03/08/2022
La sociedad en la que vivimos hoy en día recibe una cantidad exagerada de inputs y distracciones ajenas a nosotros que muchas veces no nos paramos a pensar en el daño o repercusión que esto puede tener para uno mismo. Estamos tan hipnotizados por la pantalla del móvil, desesperados esperando esa llamada tan importante… Nos han convertido en robots monopolizados, cuando la realidad es que somos personas de carne y hueso con sentimientos que no deben ser ignorados.
El estar distraídos segundo sí segundo también en el coche, caminando hacia el trabajo, en reuniones, llamadas, en casa… hace que nos conectemos en un mundo para desconectarnos del propio. La rutina nos hace entrar en una rueda de monotonía que nos hace olvidar el verdadero motivo por el cual estamos aquí, haciendo lo que hacemos. No recordamos esta sensación del primer día, lleno de motivación y alegría, en el que sentías que te comías el mundo; ahora lo tapa la nube estresante y oscura que convierte los días en grises.
Con este post queremos resaltar la importancia de la paz interior. Cuando te sientas abrumado de trabajo, cuando soples, cuando no sepas ni por dónde empezar… para.
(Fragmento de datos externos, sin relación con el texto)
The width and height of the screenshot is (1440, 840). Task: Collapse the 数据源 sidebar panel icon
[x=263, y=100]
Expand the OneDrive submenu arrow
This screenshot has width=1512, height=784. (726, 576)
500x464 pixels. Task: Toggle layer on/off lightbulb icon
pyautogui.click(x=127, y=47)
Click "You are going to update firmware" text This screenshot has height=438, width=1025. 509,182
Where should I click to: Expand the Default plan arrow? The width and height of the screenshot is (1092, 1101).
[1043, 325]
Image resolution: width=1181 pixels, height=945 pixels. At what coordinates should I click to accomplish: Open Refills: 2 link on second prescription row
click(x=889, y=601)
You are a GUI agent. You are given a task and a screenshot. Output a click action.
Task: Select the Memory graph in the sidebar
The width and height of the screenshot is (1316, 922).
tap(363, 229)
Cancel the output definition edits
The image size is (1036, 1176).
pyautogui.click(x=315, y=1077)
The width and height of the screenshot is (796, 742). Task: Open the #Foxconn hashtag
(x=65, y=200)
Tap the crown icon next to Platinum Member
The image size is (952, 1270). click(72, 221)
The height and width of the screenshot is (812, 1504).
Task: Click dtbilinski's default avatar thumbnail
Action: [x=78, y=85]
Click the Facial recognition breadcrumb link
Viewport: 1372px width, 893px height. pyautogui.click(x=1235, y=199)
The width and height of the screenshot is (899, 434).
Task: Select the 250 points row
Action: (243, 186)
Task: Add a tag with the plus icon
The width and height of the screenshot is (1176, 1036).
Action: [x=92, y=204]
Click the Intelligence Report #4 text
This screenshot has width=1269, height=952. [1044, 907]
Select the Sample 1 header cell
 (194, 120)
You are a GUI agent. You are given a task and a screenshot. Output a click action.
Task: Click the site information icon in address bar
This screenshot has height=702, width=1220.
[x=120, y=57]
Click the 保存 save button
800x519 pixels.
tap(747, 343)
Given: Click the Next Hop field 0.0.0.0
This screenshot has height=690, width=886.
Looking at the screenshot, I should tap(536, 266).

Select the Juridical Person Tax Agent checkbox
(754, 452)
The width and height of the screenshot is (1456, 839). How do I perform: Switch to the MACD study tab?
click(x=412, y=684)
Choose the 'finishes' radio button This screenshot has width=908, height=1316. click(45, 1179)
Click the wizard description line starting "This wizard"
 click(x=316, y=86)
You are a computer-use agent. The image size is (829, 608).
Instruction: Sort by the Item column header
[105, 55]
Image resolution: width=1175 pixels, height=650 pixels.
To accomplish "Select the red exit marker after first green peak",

Relájate, ve a otra habitación, y haz el ejercicio de coger un papel y escribir palabras, momentos o sensaciones que te transmitan paz. Piensa en algún recuerdo bonito que tengas con tus seres queridos, piensa la razón por la que estás trabajando, el objetivo que hay detrás de todo esto, de todo el papeleo, teclado y trajes con corbata, e intenta buscar la motivación que yace perdida, pero que esta dentro de tí.
Nada puede sobrepasar un límite, y menos el propio. No dejes que tu firmeza sea destrozada por lo pasajero, ya que lo único que estará contigo para siempre, eres tú mismo.